Lawan Kritik dengan Kritik seperti Sukarno Versus A. Hassan Oleh M. Anwar Djaelani, penulis buku Ulama Kritis Berjejak Manis dan sembilan judul lainnya
PWMU.CO – Belakangan ini, bersikap biasa terhadap perbedaan pendapat makin terasa jauh. Misal, sejumlah acara Rocky Gerung mengalami hambatan dan atau penolakan.
Agak ke belakang lagi, acara Ustadz Bachtiar Nasir di Malang pernah mendapat ganjalan. Acara Ustadz Felix Siauw di kota yang sama, beberapa waktu sebelumnya, juga mengalami hal yang serupa.
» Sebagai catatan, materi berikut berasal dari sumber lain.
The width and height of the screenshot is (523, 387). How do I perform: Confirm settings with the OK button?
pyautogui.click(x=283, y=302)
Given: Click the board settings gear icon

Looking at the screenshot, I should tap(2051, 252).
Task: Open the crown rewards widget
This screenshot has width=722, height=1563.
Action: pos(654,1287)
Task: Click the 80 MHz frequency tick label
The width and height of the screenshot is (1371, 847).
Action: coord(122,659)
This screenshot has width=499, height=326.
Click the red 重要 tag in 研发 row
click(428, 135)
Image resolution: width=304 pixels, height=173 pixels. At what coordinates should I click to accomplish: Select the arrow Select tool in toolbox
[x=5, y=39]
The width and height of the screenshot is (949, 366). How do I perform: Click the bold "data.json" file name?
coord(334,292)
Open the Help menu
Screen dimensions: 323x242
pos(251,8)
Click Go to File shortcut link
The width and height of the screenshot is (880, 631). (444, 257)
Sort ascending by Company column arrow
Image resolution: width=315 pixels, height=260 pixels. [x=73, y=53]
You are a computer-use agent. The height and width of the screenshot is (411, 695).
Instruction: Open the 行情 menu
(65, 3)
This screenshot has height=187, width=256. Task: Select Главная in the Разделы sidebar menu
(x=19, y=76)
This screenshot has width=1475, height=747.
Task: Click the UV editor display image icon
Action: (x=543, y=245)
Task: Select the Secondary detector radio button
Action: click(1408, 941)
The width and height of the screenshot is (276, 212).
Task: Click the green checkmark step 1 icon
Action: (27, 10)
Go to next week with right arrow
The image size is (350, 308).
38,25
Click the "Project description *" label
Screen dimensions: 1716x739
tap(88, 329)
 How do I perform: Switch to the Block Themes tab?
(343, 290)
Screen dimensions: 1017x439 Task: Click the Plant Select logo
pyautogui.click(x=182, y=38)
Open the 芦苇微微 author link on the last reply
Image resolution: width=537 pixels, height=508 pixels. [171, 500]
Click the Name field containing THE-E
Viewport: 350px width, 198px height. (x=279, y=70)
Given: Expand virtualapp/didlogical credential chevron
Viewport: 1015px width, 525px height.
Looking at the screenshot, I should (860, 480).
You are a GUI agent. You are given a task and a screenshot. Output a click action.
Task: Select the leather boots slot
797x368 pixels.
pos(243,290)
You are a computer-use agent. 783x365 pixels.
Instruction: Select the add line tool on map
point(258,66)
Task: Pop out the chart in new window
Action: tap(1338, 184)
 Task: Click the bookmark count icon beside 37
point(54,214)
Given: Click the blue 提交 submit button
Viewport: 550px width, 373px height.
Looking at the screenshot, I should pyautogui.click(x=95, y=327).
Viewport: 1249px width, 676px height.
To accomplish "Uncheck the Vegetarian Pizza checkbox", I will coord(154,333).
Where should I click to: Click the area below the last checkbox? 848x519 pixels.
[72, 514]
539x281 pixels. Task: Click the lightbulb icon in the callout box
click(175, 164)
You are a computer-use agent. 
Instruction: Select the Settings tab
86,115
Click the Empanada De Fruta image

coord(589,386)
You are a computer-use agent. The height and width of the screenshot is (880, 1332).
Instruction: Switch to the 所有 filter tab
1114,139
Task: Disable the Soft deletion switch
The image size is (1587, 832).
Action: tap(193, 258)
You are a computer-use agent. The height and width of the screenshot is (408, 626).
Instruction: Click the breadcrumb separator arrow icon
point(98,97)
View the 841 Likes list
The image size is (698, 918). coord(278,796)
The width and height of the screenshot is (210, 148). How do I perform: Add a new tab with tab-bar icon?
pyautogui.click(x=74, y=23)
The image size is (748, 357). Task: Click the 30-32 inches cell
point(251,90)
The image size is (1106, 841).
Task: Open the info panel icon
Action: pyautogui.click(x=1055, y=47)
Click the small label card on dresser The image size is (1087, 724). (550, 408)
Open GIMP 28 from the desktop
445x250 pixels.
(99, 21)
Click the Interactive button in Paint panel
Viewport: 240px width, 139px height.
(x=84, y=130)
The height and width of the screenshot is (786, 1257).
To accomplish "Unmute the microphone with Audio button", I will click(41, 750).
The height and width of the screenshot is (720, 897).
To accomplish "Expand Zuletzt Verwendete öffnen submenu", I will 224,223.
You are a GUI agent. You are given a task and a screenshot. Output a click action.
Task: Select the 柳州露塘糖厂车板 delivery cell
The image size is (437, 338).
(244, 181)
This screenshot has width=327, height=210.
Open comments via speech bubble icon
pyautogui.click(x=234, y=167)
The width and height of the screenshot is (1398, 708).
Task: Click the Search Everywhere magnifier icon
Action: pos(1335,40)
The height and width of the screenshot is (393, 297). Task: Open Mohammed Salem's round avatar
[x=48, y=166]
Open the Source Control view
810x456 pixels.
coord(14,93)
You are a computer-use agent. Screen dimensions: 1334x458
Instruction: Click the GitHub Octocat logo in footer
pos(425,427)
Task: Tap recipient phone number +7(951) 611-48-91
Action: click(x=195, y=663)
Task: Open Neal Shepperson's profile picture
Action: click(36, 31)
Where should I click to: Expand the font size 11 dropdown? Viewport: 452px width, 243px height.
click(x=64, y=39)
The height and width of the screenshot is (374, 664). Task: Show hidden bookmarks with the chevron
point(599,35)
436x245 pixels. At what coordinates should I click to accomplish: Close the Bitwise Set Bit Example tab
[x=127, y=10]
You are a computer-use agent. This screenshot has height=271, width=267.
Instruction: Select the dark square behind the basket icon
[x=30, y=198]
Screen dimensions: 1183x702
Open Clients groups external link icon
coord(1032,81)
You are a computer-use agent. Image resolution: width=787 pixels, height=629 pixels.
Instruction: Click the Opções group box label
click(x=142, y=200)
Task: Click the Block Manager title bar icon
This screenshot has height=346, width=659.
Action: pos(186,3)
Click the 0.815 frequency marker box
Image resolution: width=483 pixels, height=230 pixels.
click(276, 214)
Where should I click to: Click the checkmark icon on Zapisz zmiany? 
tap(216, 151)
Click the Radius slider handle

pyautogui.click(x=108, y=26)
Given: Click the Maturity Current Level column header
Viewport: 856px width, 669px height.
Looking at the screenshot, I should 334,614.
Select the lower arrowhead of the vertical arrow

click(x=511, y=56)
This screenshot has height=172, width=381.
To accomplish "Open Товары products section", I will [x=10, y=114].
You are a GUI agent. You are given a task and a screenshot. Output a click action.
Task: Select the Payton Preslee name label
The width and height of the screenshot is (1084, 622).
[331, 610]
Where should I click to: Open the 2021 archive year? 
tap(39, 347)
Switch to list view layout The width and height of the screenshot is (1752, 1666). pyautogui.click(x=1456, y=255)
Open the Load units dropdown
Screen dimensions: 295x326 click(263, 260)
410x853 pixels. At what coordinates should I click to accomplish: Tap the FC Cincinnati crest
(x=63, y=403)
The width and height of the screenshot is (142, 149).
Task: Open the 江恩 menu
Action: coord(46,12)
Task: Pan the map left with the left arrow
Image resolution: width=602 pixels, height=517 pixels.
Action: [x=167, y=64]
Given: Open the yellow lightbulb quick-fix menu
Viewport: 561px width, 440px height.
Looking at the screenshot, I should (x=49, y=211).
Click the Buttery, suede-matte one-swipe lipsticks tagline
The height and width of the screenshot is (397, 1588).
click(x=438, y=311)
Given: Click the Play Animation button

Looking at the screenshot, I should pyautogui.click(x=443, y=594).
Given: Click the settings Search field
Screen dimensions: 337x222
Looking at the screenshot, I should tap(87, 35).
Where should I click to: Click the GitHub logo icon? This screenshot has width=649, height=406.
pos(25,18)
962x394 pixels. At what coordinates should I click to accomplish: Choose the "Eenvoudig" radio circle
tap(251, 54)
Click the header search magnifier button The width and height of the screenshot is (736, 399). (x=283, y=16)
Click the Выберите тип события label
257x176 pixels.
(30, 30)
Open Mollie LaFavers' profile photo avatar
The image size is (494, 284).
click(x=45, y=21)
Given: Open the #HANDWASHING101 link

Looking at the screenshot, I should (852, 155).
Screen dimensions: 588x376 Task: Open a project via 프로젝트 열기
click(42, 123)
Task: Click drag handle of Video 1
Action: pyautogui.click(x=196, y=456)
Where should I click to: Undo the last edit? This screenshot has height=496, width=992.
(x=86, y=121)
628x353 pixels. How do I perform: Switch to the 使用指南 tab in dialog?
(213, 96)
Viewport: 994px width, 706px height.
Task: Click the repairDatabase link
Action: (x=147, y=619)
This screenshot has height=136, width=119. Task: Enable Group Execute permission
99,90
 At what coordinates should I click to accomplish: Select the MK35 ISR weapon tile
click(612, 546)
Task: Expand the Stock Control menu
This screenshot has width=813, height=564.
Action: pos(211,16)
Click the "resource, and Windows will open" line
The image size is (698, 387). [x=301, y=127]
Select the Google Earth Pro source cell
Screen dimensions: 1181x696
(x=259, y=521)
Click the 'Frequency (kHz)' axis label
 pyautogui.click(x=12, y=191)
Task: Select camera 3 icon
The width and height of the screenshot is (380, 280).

Sekadar menambah contoh, satu lagi. Pernah, kuliah umum dari Ustadz Abdul Somad di sebuah kampus ternama di Yogyakarta, batal.
Empat nama tokoh di atas dikenal sebagai bagian dari orang-orang kritis. Mereka berani menyuarakan kebenaran semata-mata untuk kebaikan bersama.
Di titik ini, biasanya “suara kritis” akan berhadapan dengan “kelompok status quo”. Maka, menarik pertanyaan ini: Apa sikap terbaik dalam menghadapi perbedaan pendapat?
Buka Sejarah
Di pertukaran gagasan, biasa jika berbeda perspektif. Oleh karena itu, silakan, kata kita lawan dengan kata. Artikel kita lawan artikel bahkan dengan buku. Pidato kita lawan dengan media apa pun yang bisa kita pilih.
Bukankah, bahkan kala masih di bawah tekanan penjajah, para pendiri bangsa ini telah terbiasa bertukar pikiran? Mereka tak menabukan polemik bahkan debat.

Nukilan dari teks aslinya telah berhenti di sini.